* TASK: This exercise calls for an exact transcription. Set down every record below.

Stored dataset items
┌──
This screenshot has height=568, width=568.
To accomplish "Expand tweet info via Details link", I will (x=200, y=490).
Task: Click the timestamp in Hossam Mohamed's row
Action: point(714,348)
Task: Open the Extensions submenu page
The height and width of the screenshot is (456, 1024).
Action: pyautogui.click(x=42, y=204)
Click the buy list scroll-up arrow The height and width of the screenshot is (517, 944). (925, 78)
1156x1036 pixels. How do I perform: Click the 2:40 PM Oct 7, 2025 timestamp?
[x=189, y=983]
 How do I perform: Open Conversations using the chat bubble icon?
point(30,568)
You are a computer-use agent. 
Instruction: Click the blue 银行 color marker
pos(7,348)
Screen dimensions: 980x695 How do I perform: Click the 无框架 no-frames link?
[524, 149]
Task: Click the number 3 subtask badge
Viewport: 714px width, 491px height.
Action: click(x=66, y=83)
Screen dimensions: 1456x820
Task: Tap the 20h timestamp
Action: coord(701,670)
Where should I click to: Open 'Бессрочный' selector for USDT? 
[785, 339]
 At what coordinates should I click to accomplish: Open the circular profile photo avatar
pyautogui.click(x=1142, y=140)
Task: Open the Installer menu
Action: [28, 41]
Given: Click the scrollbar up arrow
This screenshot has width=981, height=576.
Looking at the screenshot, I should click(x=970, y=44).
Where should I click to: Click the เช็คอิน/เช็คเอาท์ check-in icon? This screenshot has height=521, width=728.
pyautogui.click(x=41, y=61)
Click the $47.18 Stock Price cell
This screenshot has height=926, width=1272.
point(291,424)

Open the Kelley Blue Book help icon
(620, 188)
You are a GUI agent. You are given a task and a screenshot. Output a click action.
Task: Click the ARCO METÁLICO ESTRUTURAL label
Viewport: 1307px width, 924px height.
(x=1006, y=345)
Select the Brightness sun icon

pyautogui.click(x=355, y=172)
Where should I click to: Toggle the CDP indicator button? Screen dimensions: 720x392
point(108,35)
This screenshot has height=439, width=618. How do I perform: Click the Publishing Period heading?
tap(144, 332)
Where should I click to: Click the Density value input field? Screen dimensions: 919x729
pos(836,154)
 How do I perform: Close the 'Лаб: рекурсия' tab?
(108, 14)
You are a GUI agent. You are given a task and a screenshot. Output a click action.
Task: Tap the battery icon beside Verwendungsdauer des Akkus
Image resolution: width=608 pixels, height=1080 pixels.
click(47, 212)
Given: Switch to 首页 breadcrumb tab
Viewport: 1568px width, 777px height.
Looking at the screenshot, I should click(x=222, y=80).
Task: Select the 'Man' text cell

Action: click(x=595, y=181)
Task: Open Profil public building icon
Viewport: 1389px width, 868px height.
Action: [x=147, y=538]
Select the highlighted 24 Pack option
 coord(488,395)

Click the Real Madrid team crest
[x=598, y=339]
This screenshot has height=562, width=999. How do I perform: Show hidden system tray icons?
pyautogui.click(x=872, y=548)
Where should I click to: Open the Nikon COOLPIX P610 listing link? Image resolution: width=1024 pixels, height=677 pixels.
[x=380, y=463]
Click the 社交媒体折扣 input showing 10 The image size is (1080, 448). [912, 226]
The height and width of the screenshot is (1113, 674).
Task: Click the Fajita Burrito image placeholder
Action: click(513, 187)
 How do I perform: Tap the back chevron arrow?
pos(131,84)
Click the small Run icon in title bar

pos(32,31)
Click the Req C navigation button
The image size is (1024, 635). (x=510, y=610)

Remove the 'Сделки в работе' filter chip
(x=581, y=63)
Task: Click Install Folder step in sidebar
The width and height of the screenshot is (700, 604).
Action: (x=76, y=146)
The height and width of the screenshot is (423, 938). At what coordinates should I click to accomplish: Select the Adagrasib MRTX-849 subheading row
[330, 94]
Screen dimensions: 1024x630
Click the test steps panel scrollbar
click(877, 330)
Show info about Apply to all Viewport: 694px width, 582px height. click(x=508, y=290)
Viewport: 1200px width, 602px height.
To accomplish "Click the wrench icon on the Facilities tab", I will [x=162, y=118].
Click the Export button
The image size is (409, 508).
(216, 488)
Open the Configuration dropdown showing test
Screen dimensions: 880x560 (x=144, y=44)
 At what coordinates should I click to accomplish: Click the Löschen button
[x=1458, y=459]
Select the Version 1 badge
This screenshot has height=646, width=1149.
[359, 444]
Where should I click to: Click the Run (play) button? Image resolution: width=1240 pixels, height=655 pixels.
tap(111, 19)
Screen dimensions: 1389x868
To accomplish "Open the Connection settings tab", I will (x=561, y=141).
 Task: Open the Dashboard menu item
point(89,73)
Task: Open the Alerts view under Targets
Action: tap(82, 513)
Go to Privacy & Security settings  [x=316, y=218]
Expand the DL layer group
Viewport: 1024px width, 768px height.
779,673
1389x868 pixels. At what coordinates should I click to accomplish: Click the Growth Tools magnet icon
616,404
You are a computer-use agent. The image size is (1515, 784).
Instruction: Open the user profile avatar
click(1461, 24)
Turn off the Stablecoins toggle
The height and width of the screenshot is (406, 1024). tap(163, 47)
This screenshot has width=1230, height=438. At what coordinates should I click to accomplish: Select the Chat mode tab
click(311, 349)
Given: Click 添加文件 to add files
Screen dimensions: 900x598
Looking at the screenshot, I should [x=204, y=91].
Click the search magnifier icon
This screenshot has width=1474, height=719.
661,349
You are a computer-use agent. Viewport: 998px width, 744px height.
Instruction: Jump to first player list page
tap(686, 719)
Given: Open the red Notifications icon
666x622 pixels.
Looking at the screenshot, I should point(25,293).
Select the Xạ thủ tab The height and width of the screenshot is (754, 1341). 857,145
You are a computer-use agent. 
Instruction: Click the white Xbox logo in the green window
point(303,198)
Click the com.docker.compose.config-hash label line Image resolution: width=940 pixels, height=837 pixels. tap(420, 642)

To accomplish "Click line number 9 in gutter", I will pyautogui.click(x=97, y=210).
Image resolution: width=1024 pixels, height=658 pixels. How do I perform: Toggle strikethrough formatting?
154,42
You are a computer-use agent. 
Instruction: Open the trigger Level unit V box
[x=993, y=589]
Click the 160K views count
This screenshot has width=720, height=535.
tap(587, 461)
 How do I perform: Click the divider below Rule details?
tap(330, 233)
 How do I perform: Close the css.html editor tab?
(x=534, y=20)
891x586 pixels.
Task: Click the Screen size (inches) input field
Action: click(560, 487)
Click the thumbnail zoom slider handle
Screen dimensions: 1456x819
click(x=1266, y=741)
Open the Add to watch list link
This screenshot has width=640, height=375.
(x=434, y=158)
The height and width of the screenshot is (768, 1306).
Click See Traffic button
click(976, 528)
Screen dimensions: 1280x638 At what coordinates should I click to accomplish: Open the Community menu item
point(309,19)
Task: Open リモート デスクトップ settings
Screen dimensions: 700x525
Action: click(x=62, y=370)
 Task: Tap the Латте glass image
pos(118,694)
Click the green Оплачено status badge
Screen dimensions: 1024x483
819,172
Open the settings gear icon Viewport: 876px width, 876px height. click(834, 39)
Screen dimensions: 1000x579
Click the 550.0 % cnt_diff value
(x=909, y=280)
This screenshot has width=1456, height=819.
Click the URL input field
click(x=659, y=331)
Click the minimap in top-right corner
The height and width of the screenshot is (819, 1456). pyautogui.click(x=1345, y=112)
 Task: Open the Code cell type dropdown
└──
* OUTPUT OF THE TASK:
This screenshot has height=568, width=568.
To accomplish "Expand tweet info via Details link", I will (x=200, y=490).
Task: Click the timestamp in Hossam Mohamed's row
Action: point(714,348)
Task: Open the Extensions submenu page
The height and width of the screenshot is (456, 1024).
Action: pyautogui.click(x=42, y=204)
Click the buy list scroll-up arrow The height and width of the screenshot is (517, 944). (925, 78)
1156x1036 pixels. How do I perform: Click the 2:40 PM Oct 7, 2025 timestamp?
[x=189, y=983]
 How do I perform: Open Conversations using the chat bubble icon?
point(30,568)
You are a computer-use agent. 
Instruction: Click the blue 银行 color marker
pos(7,348)
Screen dimensions: 980x695 How do I perform: Click the 无框架 no-frames link?
[524, 149]
Task: Click the number 3 subtask badge
Viewport: 714px width, 491px height.
Action: click(x=66, y=83)
Screen dimensions: 1456x820
Task: Tap the 20h timestamp
Action: coord(701,670)
Where should I click to: Open 'Бессрочный' selector for USDT? 
[785, 339]
 At what coordinates should I click to accomplish: Open the circular profile photo avatar
pyautogui.click(x=1142, y=140)
Task: Open the Installer menu
Action: [28, 41]
Given: Click the scrollbar up arrow
This screenshot has width=981, height=576.
Looking at the screenshot, I should click(x=970, y=44).
Where should I click to: Click the เช็คอิน/เช็คเอาท์ check-in icon? This screenshot has height=521, width=728.
pyautogui.click(x=41, y=61)
Click the $47.18 Stock Price cell
This screenshot has height=926, width=1272.
point(291,424)

Open the Kelley Blue Book help icon
(620, 188)
You are a GUI agent. You are given a task and a screenshot. Output a click action.
Task: Click the ARCO METÁLICO ESTRUTURAL label
Viewport: 1307px width, 924px height.
(x=1006, y=345)
Select the Brightness sun icon

pyautogui.click(x=355, y=172)
Where should I click to: Toggle the CDP indicator button? Screen dimensions: 720x392
point(108,35)
This screenshot has height=439, width=618. How do I perform: Click the Publishing Period heading?
tap(144, 332)
Where should I click to: Click the Density value input field? Screen dimensions: 919x729
pos(836,154)
 How do I perform: Close the 'Лаб: рекурсия' tab?
(108, 14)
You are a GUI agent. You are given a task and a screenshot. Output a click action.
Task: Tap the battery icon beside Verwendungsdauer des Akkus
Image resolution: width=608 pixels, height=1080 pixels.
click(47, 212)
Given: Switch to 首页 breadcrumb tab
Viewport: 1568px width, 777px height.
Looking at the screenshot, I should click(x=222, y=80).
Task: Select the 'Man' text cell

Action: click(x=595, y=181)
Task: Open Profil public building icon
Viewport: 1389px width, 868px height.
Action: [x=147, y=538]
Select the highlighted 24 Pack option
 coord(488,395)

Click the Real Madrid team crest
[x=598, y=339]
This screenshot has height=562, width=999. How do I perform: Show hidden system tray icons?
pyautogui.click(x=872, y=548)
Where should I click to: Open the Nikon COOLPIX P610 listing link? Image resolution: width=1024 pixels, height=677 pixels.
[x=380, y=463]
Click the 社交媒体折扣 input showing 10 The image size is (1080, 448). [912, 226]
The height and width of the screenshot is (1113, 674).
Task: Click the Fajita Burrito image placeholder
Action: click(513, 187)
 How do I perform: Tap the back chevron arrow?
pos(131,84)
Click the small Run icon in title bar

pos(32,31)
Click the Req C navigation button
The image size is (1024, 635). (x=510, y=610)

Remove the 'Сделки в работе' filter chip
(x=581, y=63)
Task: Click Install Folder step in sidebar
The width and height of the screenshot is (700, 604).
Action: (x=76, y=146)
The height and width of the screenshot is (423, 938). At what coordinates should I click to accomplish: Select the Adagrasib MRTX-849 subheading row
[330, 94]
Screen dimensions: 1024x630
Click the test steps panel scrollbar
click(877, 330)
Show info about Apply to all Viewport: 694px width, 582px height. click(x=508, y=290)
Viewport: 1200px width, 602px height.
To accomplish "Click the wrench icon on the Facilities tab", I will [x=162, y=118].
Click the Export button
The image size is (409, 508).
(216, 488)
Open the Configuration dropdown showing test
Screen dimensions: 880x560 (x=144, y=44)
 At what coordinates should I click to accomplish: Click the Löschen button
[x=1458, y=459]
Select the Version 1 badge
This screenshot has height=646, width=1149.
[359, 444]
Where should I click to: Click the Run (play) button? Image resolution: width=1240 pixels, height=655 pixels.
tap(111, 19)
Screen dimensions: 1389x868
To accomplish "Open the Connection settings tab", I will (x=561, y=141).
 Task: Open the Dashboard menu item
point(89,73)
Task: Open the Alerts view under Targets
Action: tap(82, 513)
Go to Privacy & Security settings  [x=316, y=218]
Expand the DL layer group
Viewport: 1024px width, 768px height.
779,673
1389x868 pixels. At what coordinates should I click to accomplish: Click the Growth Tools magnet icon
616,404
You are a computer-use agent. The image size is (1515, 784).
Instruction: Open the user profile avatar
click(1461, 24)
Turn off the Stablecoins toggle
The height and width of the screenshot is (406, 1024). tap(163, 47)
This screenshot has width=1230, height=438. At what coordinates should I click to accomplish: Select the Chat mode tab
click(311, 349)
Given: Click 添加文件 to add files
Screen dimensions: 900x598
Looking at the screenshot, I should [x=204, y=91].
Click the search magnifier icon
This screenshot has width=1474, height=719.
661,349
You are a computer-use agent. Viewport: 998px width, 744px height.
Instruction: Jump to first player list page
tap(686, 719)
Given: Open the red Notifications icon
666x622 pixels.
Looking at the screenshot, I should point(25,293).
Select the Xạ thủ tab The height and width of the screenshot is (754, 1341). 857,145
You are a computer-use agent. 
Instruction: Click the white Xbox logo in the green window
point(303,198)
Click the com.docker.compose.config-hash label line Image resolution: width=940 pixels, height=837 pixels. tap(420, 642)

To accomplish "Click line number 9 in gutter", I will pyautogui.click(x=97, y=210).
Image resolution: width=1024 pixels, height=658 pixels. How do I perform: Toggle strikethrough formatting?
154,42
You are a computer-use agent. 
Instruction: Open the trigger Level unit V box
[x=993, y=589]
Click the 160K views count
This screenshot has width=720, height=535.
tap(587, 461)
 How do I perform: Click the divider below Rule details?
tap(330, 233)
 How do I perform: Close the css.html editor tab?
(x=534, y=20)
891x586 pixels.
Task: Click the Screen size (inches) input field
Action: click(560, 487)
Click the thumbnail zoom slider handle
Screen dimensions: 1456x819
click(x=1266, y=741)
Open the Add to watch list link
This screenshot has width=640, height=375.
(x=434, y=158)
The height and width of the screenshot is (768, 1306).
Click See Traffic button
click(976, 528)
Screen dimensions: 1280x638 At what coordinates should I click to accomplish: Open the Community menu item
point(309,19)
Task: Open リモート デスクトップ settings
Screen dimensions: 700x525
Action: click(x=62, y=370)
 Task: Tap the Латте glass image
pos(118,694)
Click the green Оплачено status badge
Screen dimensions: 1024x483
819,172
Open the settings gear icon Viewport: 876px width, 876px height. click(834, 39)
Screen dimensions: 1000x579
Click the 550.0 % cnt_diff value
(x=909, y=280)
This screenshot has width=1456, height=819.
Click the URL input field
click(x=659, y=331)
Click the minimap in top-right corner
The height and width of the screenshot is (819, 1456). pyautogui.click(x=1345, y=112)
 Task: Open the Code cell type dropdown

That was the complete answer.